TEXT EXCERPT:
★ ★ ★ ★

So, getting back to the two equivalent truth tables, logicians are using this unique functionality of the NOT operator, in the particular construction of that special logical sentence ‘NOT(P) OR (Q)’ as a device, dressing it up with the new persona of a “logical consequence” symbol “->” (meaning ‘implies’), giving us ‘If P -> Q’, and now symbolic logic is made ready to take on the world.

Or so the collective AI community hoped. This scheme seemed to work well as AI researchers created all manner of constructions on their whiteboards, showing the progression from logical implication, to semantic inference, and (gasp), to natural language reasoning.

But a funny thing happened on the way to modeling the real world when those whiteboard schemes were translated into functional designs.

Because all of those whiteboard schemes were based on a ‘material conditional’, (the “given” part) of the logical implication, which disappeared like a shimmering mirage when their plans were implemented in functional designs, the AI community collectively lost all interest in logic systems as a basis for knowledge representation, and leaped to embrace the alluring sparkle of artificial neural networks, upon its introduction.

However, like the disappointments of the LISP language, the generalizations of artificial neural networks have also proven to be an inadequate substitute for that “bridge”, from symbolic consequence to semantic consequence, long sought by AI researchers. But now, the TSIA engineer, understanding that the levels of semantic inference and natural language reasoning collapse without the foundational support of a symbolic implication facility, can return to the past promise of logical derivation, one now endowed with the buttressing of a ternary logic definition, and one having the addition of a final, crucial ingredient.

Alice steps through the Mirror

Although the symbolic logic systems which define the Logic of Infinity do not rely upon any symbolic sleight-of-hand to provide the connection between logical implication and semantic consequence, there are complexities that we must deal with before we can define a symbolic system which can, through its syntax, provide representations for that semantic consequence.

And one of the most difficult complexities that has frustrated all of the applications of binomial logic to artificial intelligence is the concept of non-monotonicity in any logic calculus.

The issue of non-monotonicity is related to that one virtue of human reasoning which has been at the crux of AI research from its very beginning: In the process of human reasoning, we use knowledge that is often incomplete, and what knowledge we do employ is sometimes conflicting. We are forced to make assumptions or draw conclusions on the basis of incomplete evidence, conclusions and assumptions which we may have to withdraw in light of new evidence or subsequent conclusions.

The issue here is that in any reasoning enterprise, any inference product in that enterprise has the potential to invalidate any or all prior inferences conducted during that reasoning.

Now, in what has been classically called standard logical theory, conventional logic theories are identified with a set of sentences closed under syntactic consequence, which means that all derived sentences under that theory must maintain validity with prior sentences.

However, we just characterized semantic consequence as a functionally squishy process, whose products have the temporal potential to invalidate prior products.

And so the TSIA engineer should now see the historically irreconcilable ambiguation between logical consequence and semantic consequence, a disconnect whose resolution represents the essential intent of AI research.

★ ★ ★ ★

MATERIAL PROVIDED:
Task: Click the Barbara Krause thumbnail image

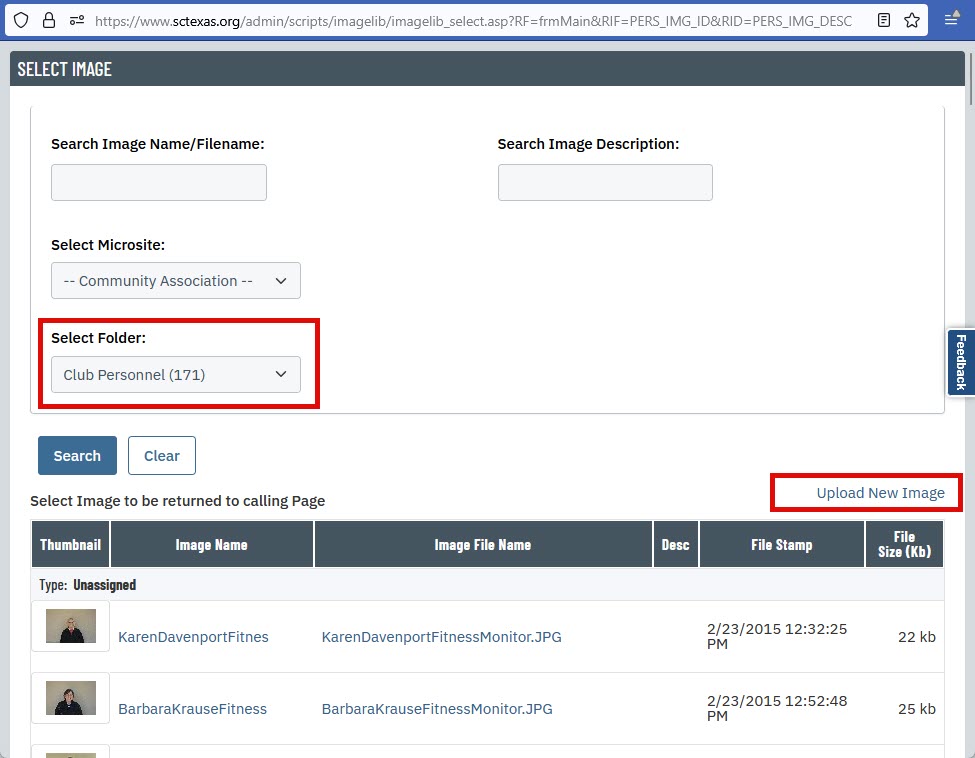Action: pyautogui.click(x=71, y=698)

★ ★ ★ ★

EXERCISES:
1/ In the excerpt on logic and AI, what did the AI community embrace after losing interest in logic systems for knowledge representation?
2/ Please duplicate the passage of the logic and AI excerpt from "The issue here" up to and including "with prior sentences.".
None of the data is needed here.

FULL SOLUTIONS:
1/ Artificial neural networks.

2/
The issue here is that in any reasoning enterprise, any inference product in that enterprise has the potential to invalidate any or all prior inferences conducted during that reasoning.

Now, in what has been classically called standard logical theory, conventional logic theories are identified with a set of sentences closed under syntactic consequence, which means that all derived sentences under that theory must maintain validity with prior sentences.